### What is needed:
Answer these from the entry on evaluating clinical training below:
(a) How many program directors responded to the mailed questionnaires?
(b) What three problems consistently emerged as the most intractable to meaningful evaluation?
(c) At what meeting, and in what city, was the paper presented?

### Extract to read:

ERIC Number: ED268179
Record Type: RIE
Publication Date: 1985-Oct
Reference Count: 0
Evaluating Clinical Training: Measurement and Utilization Implications from Three National Studies.
Norcross, John C.; Stevenson, John F.
This paper draws on three national studies of professional psychology programs to identify measurement and utilization implications for the evaluation of clinical training. The focus is on the evaluation of the training program rather than the evaluation of students' performance/competence. The directors of 315 programs--74 psychology training clinics, 62 clinical psychology doctoral programs, and 179 predoctoral internships--responded to mailed questionnaires. The questionnaires were designed to: (1) assess the current use of informal and formal training evaluation procedures; (2) gauge the relative impact of these procedures in judging the quality of training; and (3) delineate the major obstacle in conducting this type of evaluation. Aggregate results indicated that evaluation practices heavily favor student-focused, impressionistically-collected, and qualitatively-oriented sources of evidence to judge the training enterprise. Program directors rated written evaluations, formal accreditation reports, trainees' evaluations, and numerical ratings of program effectiveness the most useful measures in gauging the quality of training. Rigor, resistance and resources consistently emerged as the most intractable problems to meaningful evaluation. Findings also indicated considerable convergence in training evaluation designs, measures and obstacles across settings. These marked similarities suggest that site variation is quite limited. Several implications for training evaluation are presented. (Author/PN)
Publication Type: Speeches/Meeting Papers; Reports - Research
Education Level: N/A
Authoring Institution: N/A
Note: Paper presented at the Annual Meeting of the Evaluation Research Society (Toronto, Ontario, Canada, October 17-19, 1985).

### Material supplied:
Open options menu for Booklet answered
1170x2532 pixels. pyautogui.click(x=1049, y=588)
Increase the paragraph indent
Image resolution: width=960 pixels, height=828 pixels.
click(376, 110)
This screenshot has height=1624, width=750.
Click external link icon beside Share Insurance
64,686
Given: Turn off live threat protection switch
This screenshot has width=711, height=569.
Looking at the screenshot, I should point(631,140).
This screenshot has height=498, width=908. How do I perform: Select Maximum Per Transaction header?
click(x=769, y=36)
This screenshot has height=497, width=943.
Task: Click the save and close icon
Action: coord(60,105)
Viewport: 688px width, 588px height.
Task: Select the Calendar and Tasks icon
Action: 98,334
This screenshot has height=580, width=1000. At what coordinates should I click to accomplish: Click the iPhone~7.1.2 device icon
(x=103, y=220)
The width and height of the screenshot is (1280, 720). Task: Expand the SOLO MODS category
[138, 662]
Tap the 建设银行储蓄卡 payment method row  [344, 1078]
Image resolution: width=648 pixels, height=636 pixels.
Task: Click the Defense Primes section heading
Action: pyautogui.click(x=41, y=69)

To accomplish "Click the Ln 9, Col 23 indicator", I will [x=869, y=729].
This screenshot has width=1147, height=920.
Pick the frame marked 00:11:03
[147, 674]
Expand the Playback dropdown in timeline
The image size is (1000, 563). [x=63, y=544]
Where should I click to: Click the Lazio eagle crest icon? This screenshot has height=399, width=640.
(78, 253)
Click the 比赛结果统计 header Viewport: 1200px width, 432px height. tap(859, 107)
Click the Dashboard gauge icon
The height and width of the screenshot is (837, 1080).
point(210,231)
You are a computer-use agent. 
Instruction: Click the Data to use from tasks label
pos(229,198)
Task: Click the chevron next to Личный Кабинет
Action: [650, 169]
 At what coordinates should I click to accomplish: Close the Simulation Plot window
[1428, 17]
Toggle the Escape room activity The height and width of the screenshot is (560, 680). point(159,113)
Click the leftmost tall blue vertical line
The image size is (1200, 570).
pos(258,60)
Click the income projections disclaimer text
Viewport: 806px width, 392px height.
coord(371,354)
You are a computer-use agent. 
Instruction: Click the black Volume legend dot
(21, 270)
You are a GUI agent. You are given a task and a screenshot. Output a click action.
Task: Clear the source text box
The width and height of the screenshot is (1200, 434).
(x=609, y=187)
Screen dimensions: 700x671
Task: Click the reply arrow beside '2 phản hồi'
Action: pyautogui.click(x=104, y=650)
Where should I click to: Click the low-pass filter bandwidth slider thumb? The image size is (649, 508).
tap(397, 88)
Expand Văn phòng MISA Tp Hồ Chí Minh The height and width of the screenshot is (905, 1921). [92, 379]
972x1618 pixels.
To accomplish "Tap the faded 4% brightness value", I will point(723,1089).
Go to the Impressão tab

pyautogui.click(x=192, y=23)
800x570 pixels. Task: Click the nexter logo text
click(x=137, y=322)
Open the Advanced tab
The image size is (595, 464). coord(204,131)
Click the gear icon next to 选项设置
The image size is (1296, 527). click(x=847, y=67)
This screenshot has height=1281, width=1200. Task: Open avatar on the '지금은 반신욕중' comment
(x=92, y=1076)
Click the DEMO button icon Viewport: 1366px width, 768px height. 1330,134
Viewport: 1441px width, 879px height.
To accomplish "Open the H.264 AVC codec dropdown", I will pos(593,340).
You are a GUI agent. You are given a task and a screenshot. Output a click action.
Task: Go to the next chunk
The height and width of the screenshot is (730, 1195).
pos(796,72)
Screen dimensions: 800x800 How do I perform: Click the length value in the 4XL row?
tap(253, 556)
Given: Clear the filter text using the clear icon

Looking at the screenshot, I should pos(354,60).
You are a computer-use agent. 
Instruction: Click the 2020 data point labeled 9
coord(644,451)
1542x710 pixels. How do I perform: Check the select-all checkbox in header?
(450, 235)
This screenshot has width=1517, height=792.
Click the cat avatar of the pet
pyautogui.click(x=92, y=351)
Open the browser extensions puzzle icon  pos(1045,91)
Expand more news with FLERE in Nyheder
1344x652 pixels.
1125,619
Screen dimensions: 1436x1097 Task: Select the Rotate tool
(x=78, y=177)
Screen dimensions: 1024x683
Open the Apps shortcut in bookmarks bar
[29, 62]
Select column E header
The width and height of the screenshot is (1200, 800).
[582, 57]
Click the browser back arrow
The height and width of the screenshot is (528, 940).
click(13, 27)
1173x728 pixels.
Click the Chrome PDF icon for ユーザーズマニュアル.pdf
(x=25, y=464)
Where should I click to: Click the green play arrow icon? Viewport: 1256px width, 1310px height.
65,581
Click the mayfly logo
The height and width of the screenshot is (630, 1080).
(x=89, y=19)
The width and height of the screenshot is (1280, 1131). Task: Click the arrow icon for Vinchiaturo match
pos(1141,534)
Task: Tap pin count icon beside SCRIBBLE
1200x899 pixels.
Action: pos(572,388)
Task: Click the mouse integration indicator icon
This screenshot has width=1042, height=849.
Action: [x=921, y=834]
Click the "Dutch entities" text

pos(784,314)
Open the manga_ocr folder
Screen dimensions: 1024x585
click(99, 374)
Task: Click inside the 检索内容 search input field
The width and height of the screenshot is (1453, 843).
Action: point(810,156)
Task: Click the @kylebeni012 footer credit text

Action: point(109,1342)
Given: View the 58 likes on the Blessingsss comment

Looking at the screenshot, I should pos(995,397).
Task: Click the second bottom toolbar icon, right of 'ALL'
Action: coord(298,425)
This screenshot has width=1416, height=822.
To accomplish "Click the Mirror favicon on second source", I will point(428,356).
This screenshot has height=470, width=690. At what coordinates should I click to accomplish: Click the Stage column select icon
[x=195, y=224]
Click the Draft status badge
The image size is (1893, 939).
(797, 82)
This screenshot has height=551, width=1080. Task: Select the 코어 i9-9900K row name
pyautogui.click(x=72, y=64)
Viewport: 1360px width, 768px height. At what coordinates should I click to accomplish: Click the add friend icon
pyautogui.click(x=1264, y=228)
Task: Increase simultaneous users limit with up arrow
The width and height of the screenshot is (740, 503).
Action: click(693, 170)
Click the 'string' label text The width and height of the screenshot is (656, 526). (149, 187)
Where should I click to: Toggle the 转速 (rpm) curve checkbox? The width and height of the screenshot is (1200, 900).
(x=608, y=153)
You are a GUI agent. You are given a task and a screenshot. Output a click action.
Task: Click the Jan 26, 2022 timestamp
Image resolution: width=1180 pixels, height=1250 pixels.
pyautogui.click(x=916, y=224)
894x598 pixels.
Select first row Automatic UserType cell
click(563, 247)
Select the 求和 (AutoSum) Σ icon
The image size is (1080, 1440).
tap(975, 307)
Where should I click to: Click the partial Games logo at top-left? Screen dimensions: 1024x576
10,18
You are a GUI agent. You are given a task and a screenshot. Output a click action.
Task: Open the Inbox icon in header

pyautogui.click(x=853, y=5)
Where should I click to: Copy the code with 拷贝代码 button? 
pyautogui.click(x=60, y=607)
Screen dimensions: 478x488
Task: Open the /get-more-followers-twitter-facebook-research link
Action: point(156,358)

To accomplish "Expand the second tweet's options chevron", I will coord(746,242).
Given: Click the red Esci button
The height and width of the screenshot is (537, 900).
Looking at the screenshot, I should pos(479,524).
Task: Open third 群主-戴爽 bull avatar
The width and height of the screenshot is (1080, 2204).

### Answer section:
(a) The directors of 315 programs.
(b) Rigor, resistance and resources.
(c) The Annual Meeting of the Evaluation Research Society, in Toronto, Ontario, Canada.